Portanto, na prática, caso fossem aprovadas as leis de desconto, o comportamento dos estabelecimentos de ensino poderia ser guiado para direções indesejadas.

Para reforçar seu posicionamento, o documento menciona, ainda, recurso de agravo julgado pelo Tribunal de Justiça de São Paulo, que negou o pedido antecipado de desconto, afirmando:

"… por ora, é prudente manter a base do negócio, especialmente considerando que o colégio tem tomado medidas para manter as atividades escolares de forma on-line (fls. 122, 156/159), o que também gera diversos custos e adaptação, cabendo a observância do princípio da boa-fé objetiva e dos deveres de solidariedade e cooperação.
[…]
Por outro lado, a autora não demonstrou os efeitos concretos da crise na sua capacidade financeira, na medida em que é funcionária pública e não comprovou ter experimentado redução salarial a justificar a alteração da base do contrato em contrariedade com o princípio da segurança jurídica."

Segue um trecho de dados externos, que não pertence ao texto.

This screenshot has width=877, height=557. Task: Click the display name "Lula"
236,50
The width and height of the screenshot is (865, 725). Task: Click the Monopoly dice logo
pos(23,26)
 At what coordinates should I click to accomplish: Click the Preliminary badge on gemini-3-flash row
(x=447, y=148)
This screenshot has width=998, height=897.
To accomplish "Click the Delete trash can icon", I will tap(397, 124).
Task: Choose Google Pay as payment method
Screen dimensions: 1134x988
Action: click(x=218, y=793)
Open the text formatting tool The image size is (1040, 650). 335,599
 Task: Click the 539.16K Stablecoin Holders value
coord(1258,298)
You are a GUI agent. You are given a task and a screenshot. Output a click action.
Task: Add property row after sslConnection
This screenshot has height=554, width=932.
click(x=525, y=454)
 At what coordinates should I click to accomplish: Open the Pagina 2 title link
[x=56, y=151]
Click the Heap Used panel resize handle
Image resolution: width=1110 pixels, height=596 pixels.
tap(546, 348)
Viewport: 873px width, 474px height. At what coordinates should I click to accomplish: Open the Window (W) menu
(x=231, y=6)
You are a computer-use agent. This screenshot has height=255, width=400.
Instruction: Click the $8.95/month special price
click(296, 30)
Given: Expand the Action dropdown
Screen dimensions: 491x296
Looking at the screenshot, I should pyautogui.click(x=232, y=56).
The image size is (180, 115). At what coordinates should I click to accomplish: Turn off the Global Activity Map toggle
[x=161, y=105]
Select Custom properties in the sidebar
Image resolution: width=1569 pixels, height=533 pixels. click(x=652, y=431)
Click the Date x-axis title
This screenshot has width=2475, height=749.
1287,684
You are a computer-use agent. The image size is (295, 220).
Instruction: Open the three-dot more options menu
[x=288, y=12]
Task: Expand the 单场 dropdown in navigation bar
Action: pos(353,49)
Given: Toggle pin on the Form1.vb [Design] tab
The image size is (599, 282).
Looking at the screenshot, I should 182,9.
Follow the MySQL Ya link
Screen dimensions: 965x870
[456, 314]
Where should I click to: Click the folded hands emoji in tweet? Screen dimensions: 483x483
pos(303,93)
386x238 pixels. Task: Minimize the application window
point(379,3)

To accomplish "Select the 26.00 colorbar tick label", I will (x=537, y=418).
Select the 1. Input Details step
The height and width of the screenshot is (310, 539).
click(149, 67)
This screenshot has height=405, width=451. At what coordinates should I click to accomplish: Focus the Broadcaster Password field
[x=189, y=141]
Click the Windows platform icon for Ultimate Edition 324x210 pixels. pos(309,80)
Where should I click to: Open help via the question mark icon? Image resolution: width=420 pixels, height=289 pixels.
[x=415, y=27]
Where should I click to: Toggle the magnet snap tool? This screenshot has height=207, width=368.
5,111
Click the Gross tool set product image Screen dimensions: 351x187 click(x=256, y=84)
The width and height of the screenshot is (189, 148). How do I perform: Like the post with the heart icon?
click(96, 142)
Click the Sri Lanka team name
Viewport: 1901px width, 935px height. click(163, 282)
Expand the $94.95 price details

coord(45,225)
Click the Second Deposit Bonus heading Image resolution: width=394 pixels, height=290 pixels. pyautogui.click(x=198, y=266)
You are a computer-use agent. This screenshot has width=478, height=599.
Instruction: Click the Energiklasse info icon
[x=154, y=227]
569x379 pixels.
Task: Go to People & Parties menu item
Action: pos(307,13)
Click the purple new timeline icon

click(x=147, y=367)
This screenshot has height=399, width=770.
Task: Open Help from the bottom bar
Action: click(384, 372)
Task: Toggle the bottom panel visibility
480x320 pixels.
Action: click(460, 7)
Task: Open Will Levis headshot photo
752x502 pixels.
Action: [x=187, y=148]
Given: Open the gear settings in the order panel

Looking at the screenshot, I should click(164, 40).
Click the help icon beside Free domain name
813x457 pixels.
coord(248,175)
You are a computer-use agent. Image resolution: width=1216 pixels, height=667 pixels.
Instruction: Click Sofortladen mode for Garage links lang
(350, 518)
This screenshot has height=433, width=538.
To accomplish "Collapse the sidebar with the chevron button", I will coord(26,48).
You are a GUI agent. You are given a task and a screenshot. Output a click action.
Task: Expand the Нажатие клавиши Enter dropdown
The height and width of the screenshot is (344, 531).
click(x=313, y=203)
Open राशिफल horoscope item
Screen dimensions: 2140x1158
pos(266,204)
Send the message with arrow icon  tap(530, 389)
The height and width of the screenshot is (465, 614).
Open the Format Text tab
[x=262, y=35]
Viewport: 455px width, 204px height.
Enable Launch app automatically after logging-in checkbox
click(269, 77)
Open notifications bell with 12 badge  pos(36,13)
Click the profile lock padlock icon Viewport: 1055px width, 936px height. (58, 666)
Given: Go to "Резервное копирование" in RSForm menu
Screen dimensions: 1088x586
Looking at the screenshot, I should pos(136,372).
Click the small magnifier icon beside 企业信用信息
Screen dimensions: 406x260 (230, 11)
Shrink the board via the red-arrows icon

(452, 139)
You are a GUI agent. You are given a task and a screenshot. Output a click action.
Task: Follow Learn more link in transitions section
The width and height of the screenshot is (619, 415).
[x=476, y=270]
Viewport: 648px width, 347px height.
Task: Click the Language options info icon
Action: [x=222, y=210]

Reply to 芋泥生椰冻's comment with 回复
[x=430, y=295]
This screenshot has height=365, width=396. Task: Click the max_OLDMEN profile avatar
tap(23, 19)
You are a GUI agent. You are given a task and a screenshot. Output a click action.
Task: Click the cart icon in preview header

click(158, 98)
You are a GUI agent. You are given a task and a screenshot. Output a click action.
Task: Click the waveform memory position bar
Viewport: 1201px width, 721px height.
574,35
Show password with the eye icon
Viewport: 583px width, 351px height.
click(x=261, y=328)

A decisão é relevante e traça parâmetros para análise de casos similares.


Como derradeiro argumento, a nota técnica cita um artigo relevante que adverte sobre a possibilidade do chamado efeito Peltzman e dos spill over effects em caso de moratórias em contratos nesse momento. A discussão desse tipo de efeito é muito importante no contexto atual. O primeiro problema poderia redundar em uma reação displicente dos usuários dos serviços ou em um serviço de menor qualidade como compensação dos descontos já impostos pelo estado-regulador. E o segundo efeito, também conhecido como “transbordamento”, refere-se a uma repercussão indireta como aluguéis ou outros débitos que deixariam de ser pagos por empregados demitidos das escolas ou o aumento de mensalidades de novos cursos e cursos online em geral.


Enfim, os efeitos econômicos e concorrenciais de leis sobre descontos de mensalidades podem ser gravíssimos, como concluiu o Departamento de Estudos Econômicos, DEE, do CADE. Essa opinião é técnica e precisa agora ser acatada pela Secretaria de Acompanhamento Econômico, a quem compete, segundo Art. 19, VI, da Lei 12.529/2011, propor a revisão de leis feitas por quaisquer entes federativos que “afetem ou possam afetar a concorrência nos diversos setores econômicos do País”.